Sleeve resection with primary reconstruction of the trachea is the treatment of choice for tracheal glomus tumor.³¹ Complete surgical resection is curative, does not require adjuvant treatments, and has an excellent prognosis. Endoscopic intervention alone may be indicated if: the lesion is strictly confined to the airway lumen without extension into the airway wall; histology confirms the tumor is benign; or the patient is not fit or willing to undergo surgical resection. Interventional bronchoscopy is definitely a first-line treatment in urgent situations where immediate restoration of airway patency is required. Endoscopic resection may therefore be a definitive treatment or a temporary measure allowing patient stabilization before surgery. Bronchoscopic interventional techniques include laser photocoagulation, electrocautery, and mechanical debulking with the beveled edge of a rigid scope.

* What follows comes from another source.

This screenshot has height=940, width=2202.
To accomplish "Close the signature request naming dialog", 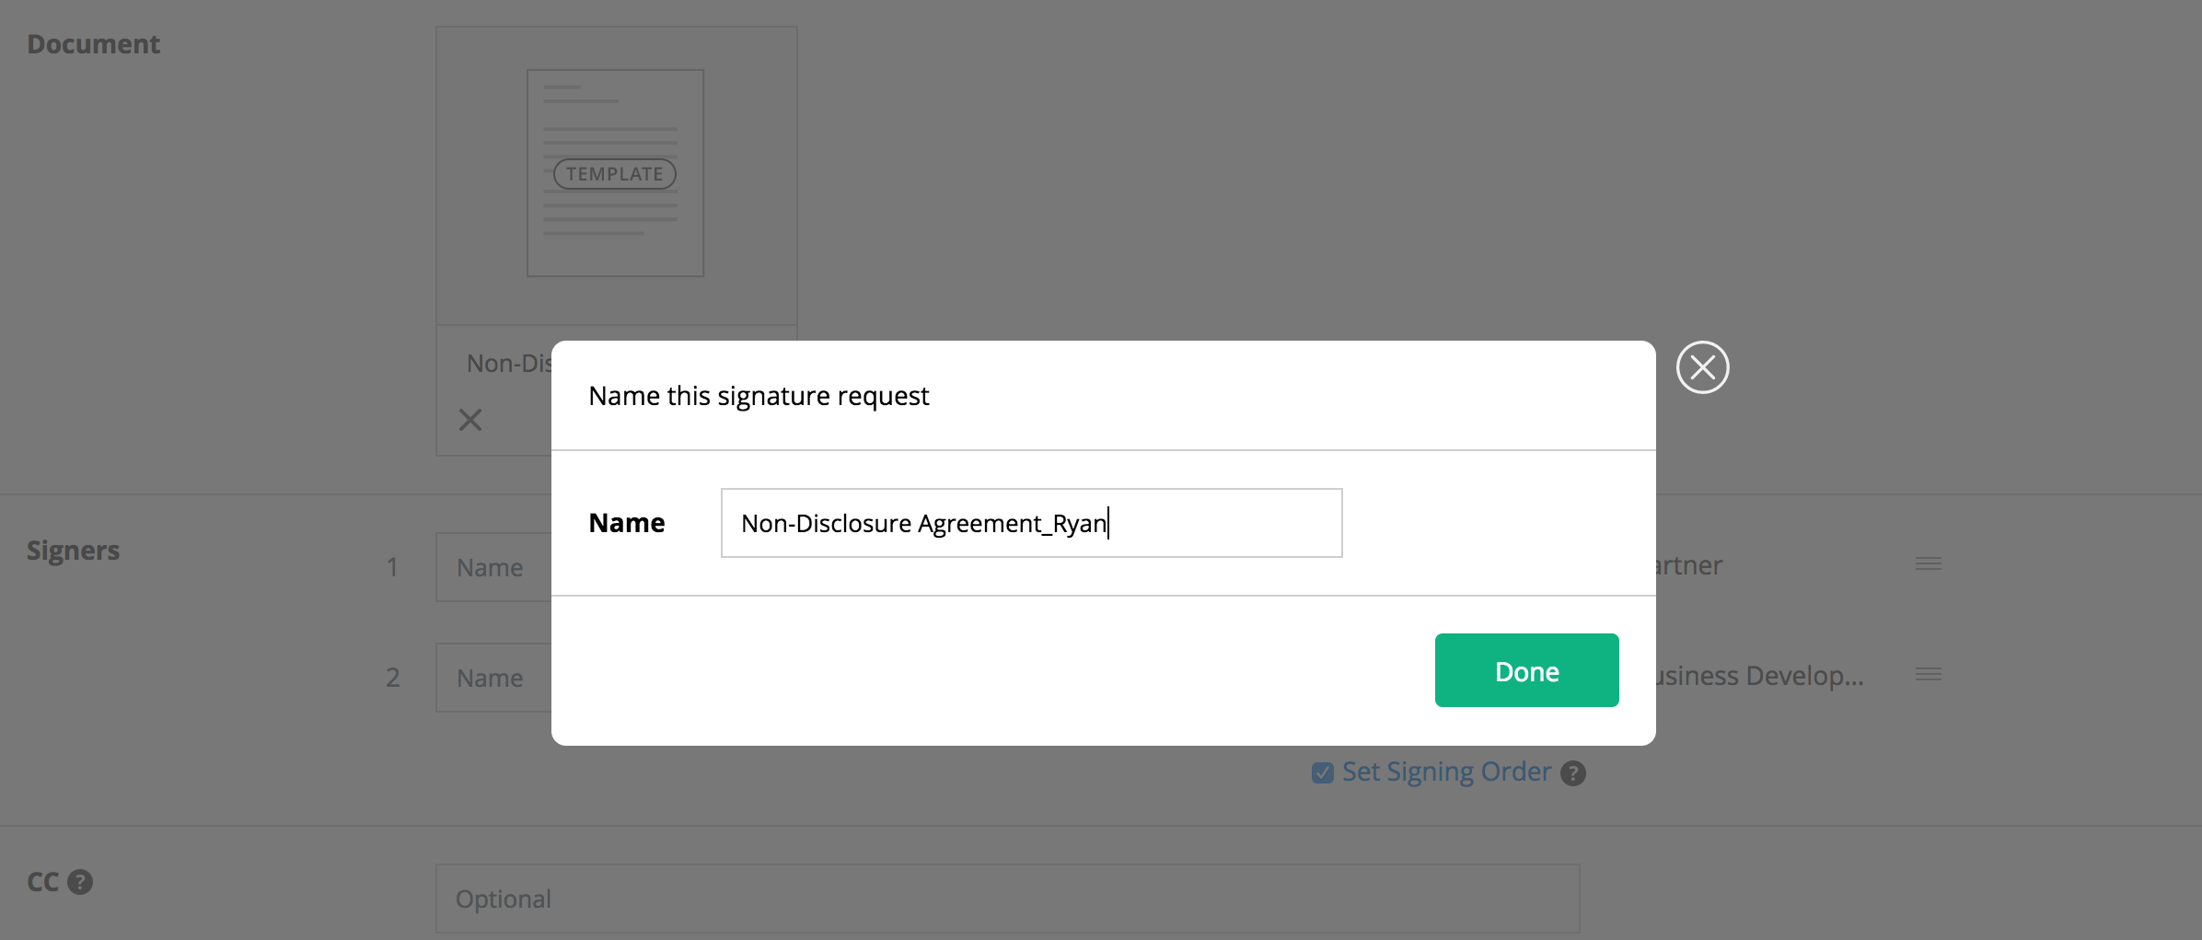I will (1701, 366).
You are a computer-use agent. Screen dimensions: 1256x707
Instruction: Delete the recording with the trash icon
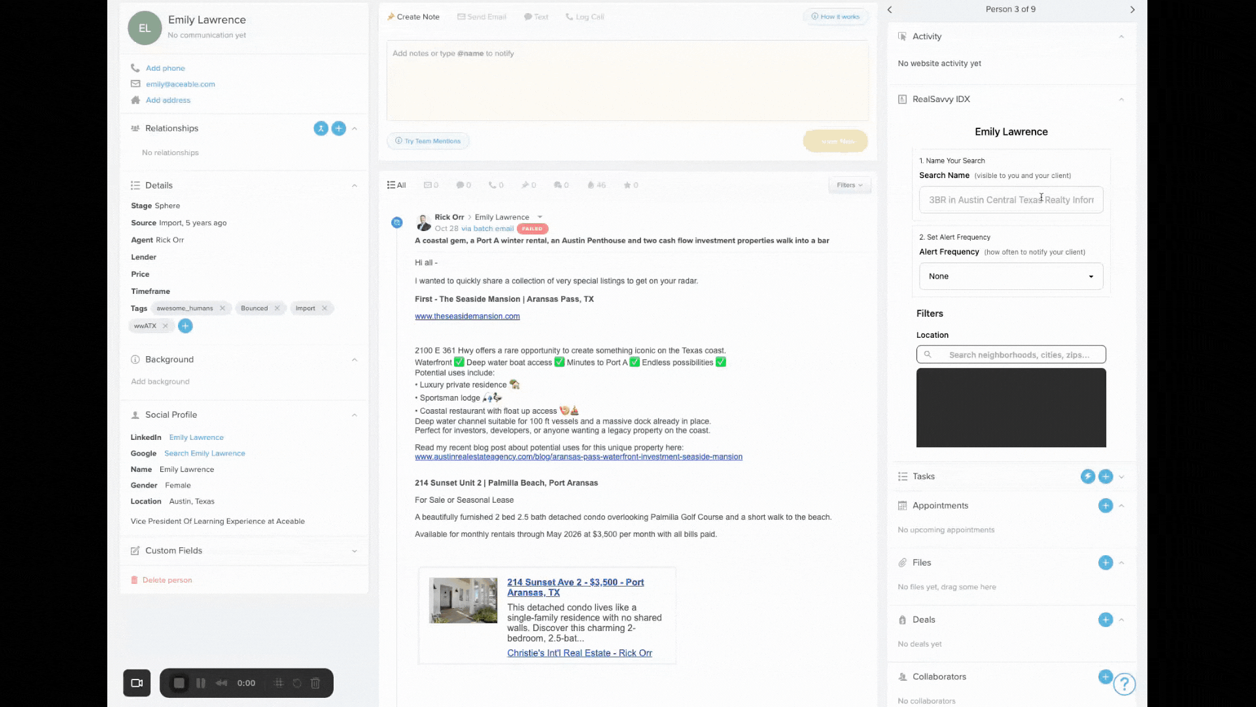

The optimal anesthetic approach in patients with central airway obstruction is debatable. Large-airway obstruction can delay achieving equilibrium between the inspired concentration and the alveolar concentration of inhaled anesthetic,³² so intravenous anesthetic induction may be faster. However, if induction is too fast, the airway may be lost. It is noteworthy, however, that airway loss has occurred with both intravenous and inhaled anesthesia induction.³³ On the other hand, inhaled induction may cause airway irritation, inducing cough and increased intrathoracic pressure, therefore exacerbating large-airway obstruction.³² Despite the theoretical disadvantages, inhaled agents such as halothane and sevoflurane have been widely used in similar settings, without major differences in outcome.³³ In our patient the anesthetic protocol consisted of intravenous target-controlled infusion of propofol with opioid supplementation, with a low concentration of remifentanil to ensure spontaneous ventilation throughout the procedure.³⁴ Patients with large-airway obstruction may not be able to endure the supine position during anesthetic induction, so the induction is carried out with the patient semi-recumbent. Once the patient loses consciousness, he is positioned supine and the rigid bronchoscope is introduced.

Tracheal glomus tumor with both endoluminal and transmural components is extremely rare: only 6 cases, including our patient, have been reported.^{10,14,17,23,24} Since our patient had tumor invasion of the tracheal wall, we believed that surgical resection was the only definitive treatment. Although data are scant, previous reports have described successful surgical management of glomus tumors with extratracheal extension. No recurrence was observed at follow-ups ranging from 3 months to 2 years.^14,23,24 On the other hand, the only case report describing endoscopic resection of a glomus tumor that involved the tracheal wall did not present any follow-up data.¹⁷ In addition, tumor regrowth has been described following a large excisional biopsy prior to definitive treatment,²⁴ which suggests that tumor recurrence is possible with incomplete resection. Therefore, when complete tumor excision is not endoscopically feasible, as when the tumor invades the tracheal wall, surgical management is the definitive strategy. If our patient had been a poor surgical candidate, endoscopic treatment alone would have been suitable, allowing tumor debulking and symptom palliation, but close clinical and bronchoscopic follow-up would have been required for early diagnosis and management of tumor recurrence. Although not curative in this scenario, initial bronchoscopic intervention played a pivotal role, as it allowed timely and effective airway restoration in a severely symptomatic patient and provided diagnostic information before surgery. Our patient's prognosis is excellent, as there has been no evidence of tumor recurrence over a 21-month follow-up period (Fig. 3C).